HHS, along with DOL and the Department of Treasury, released a final rule on short-term, limited duration insurance. The final rule allows short-term plan policies to be offered for up to 12 months (technically 364 days), and allows consumers to renew those plans for up to three years. The new rules take effect 60 days from the August 1 release of the final rule, meaning they will be in effect by the start of the ACA open enrollment season on November 1. Previously, short-term plan policies were limited to less than three months and were not renewable.
Short-term plans are an insurance product that pre-date the ACA and were intended to serve as temporary coverage when a consumer experienced a gap in coverage (for example, when in between jobs). However, short-term plans do not have to comply with ACA market reforms, which means insurers offering these policies can medically underwrite them, exclude coverage for preexisting conditions, exclude coverage for entire essential health benefit categories, rescind coverage, impose annual and lifetime limits, and impose higher out-of-pocket cost sharing than is allowed for ACA-compliant plans. In addition, short-term plans are not subject to the ACA single risk pool requirement or risk adjustment program. Given this, short-term plans are relatively cheaper than ACA-compliant plans and tend to attract younger and healthier individuals.

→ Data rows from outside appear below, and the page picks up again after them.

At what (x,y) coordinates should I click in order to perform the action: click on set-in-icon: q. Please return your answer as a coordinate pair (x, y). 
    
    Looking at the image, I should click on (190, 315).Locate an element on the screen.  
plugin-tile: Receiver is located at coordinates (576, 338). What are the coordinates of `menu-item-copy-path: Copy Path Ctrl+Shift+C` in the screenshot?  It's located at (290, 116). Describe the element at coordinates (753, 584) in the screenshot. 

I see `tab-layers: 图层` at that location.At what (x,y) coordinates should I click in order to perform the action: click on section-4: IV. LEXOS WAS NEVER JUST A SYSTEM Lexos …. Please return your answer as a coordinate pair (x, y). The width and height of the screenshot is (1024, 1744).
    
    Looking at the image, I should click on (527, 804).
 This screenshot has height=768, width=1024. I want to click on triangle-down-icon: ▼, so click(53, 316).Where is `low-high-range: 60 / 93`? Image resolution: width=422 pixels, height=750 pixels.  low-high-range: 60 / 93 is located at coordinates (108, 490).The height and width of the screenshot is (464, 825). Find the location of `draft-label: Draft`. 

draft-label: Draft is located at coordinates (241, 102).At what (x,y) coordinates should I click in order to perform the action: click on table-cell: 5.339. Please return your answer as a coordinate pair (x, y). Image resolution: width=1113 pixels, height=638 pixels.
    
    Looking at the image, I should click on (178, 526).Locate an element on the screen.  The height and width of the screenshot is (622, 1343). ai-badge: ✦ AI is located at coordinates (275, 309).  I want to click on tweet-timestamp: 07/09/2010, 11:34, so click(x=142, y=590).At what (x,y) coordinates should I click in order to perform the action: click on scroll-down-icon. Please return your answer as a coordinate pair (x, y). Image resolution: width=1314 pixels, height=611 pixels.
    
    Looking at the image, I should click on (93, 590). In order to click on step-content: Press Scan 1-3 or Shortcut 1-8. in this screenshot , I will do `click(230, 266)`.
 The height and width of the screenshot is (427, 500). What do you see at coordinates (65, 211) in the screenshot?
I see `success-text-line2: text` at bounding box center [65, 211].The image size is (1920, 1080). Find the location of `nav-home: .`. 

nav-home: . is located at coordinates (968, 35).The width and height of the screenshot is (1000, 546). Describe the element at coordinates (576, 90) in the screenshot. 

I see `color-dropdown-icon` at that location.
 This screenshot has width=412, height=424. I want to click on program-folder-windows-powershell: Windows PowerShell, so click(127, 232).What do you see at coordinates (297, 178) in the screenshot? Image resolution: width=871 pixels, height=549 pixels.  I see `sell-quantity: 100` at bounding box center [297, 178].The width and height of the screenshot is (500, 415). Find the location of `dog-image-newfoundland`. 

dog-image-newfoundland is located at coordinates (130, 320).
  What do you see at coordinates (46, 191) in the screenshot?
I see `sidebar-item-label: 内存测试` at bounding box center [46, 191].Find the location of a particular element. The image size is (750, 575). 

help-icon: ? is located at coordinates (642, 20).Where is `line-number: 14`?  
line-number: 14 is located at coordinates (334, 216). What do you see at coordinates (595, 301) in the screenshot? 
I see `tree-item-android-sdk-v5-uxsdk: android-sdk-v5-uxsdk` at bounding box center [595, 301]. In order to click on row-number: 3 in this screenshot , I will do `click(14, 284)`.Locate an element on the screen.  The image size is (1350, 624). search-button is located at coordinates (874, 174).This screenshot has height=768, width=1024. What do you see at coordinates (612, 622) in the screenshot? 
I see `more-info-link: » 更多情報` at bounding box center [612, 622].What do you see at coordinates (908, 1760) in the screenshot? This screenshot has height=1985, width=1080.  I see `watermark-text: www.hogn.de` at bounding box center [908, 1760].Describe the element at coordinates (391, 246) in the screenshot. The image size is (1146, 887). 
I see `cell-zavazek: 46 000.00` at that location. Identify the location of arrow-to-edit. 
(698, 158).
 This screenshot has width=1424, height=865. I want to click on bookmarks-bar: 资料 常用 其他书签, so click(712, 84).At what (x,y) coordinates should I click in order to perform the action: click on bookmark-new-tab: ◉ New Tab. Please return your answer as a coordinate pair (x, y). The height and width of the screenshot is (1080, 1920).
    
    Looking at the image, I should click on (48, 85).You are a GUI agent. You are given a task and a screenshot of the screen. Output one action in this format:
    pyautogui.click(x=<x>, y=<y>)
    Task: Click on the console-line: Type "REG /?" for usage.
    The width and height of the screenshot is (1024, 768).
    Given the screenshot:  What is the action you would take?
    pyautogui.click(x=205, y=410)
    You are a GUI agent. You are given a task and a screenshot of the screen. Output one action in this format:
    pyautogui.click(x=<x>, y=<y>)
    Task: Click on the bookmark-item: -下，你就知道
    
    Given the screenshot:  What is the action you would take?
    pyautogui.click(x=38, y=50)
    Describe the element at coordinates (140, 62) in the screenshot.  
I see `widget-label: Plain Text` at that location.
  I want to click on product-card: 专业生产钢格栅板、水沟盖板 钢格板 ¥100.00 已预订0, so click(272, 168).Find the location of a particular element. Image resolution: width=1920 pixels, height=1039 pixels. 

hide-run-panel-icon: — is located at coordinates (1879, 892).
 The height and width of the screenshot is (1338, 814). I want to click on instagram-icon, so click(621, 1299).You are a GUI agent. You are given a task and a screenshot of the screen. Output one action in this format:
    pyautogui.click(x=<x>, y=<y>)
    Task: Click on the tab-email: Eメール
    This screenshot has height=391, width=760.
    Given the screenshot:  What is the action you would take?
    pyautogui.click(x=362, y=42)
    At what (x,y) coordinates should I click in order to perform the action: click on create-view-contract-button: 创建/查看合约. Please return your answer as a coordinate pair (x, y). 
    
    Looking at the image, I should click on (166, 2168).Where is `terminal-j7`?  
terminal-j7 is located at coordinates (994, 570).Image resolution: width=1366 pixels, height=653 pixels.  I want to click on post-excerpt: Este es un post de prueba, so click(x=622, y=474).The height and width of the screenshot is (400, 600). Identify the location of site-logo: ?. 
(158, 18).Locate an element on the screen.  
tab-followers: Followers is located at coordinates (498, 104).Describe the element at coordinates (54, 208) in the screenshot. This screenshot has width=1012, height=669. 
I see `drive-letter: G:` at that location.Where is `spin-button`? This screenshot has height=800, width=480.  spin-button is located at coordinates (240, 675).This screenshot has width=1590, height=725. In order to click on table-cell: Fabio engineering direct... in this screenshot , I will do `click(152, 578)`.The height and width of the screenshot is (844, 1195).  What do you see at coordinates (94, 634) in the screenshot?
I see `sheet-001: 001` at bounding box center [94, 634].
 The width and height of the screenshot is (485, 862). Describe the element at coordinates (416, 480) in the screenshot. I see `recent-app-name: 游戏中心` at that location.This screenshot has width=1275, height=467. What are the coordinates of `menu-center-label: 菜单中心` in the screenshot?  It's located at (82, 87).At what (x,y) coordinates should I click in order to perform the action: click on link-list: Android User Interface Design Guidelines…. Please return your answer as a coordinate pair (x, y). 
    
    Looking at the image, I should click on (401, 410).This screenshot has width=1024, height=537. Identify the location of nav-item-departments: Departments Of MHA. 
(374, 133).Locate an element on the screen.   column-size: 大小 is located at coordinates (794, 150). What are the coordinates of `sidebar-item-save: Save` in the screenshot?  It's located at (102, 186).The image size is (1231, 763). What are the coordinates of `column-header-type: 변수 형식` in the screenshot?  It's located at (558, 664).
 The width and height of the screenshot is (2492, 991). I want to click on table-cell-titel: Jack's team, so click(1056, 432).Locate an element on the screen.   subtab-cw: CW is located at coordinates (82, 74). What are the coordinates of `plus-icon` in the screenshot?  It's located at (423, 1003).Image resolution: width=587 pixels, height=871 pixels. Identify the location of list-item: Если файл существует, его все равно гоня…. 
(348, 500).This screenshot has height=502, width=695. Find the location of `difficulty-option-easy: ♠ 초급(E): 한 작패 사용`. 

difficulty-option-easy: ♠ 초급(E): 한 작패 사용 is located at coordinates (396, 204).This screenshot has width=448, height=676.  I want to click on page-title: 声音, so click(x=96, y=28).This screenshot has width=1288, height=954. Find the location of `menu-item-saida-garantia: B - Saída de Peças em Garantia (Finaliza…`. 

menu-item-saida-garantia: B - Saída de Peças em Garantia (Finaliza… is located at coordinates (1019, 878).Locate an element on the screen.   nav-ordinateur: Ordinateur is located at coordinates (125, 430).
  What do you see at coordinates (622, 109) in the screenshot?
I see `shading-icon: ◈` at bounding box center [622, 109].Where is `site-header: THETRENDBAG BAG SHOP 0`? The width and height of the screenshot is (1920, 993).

The administration believes expanding the availability of short-term plans will provide more affordable coverage options for consumers. However, there are significant concerns that increased availability of short-term coverage will siphon off healthier consumers, segment insurance markets, and increase premiums for those enrolled in ACA-compliant plans. Also, individuals enrolled in short-term plans may be at risk for financial hardship if they get sick and find that their condition is not covered under their policy or face much higher out-of-pocket costs than if they were enrolled in a comprehensive ACA plan. Various health care stakeholders have raised these concerns, including insurers, consumer groups, disease organizations, and actuaries. AKF submitted a comment letter on the proposed rule that echoed these concerns, and we opposed the rule due to the adverse impact it would have on access to affordable, comprehensive coverage for individuals with chronic conditions and the instability it will cause in the ACA marketplaces.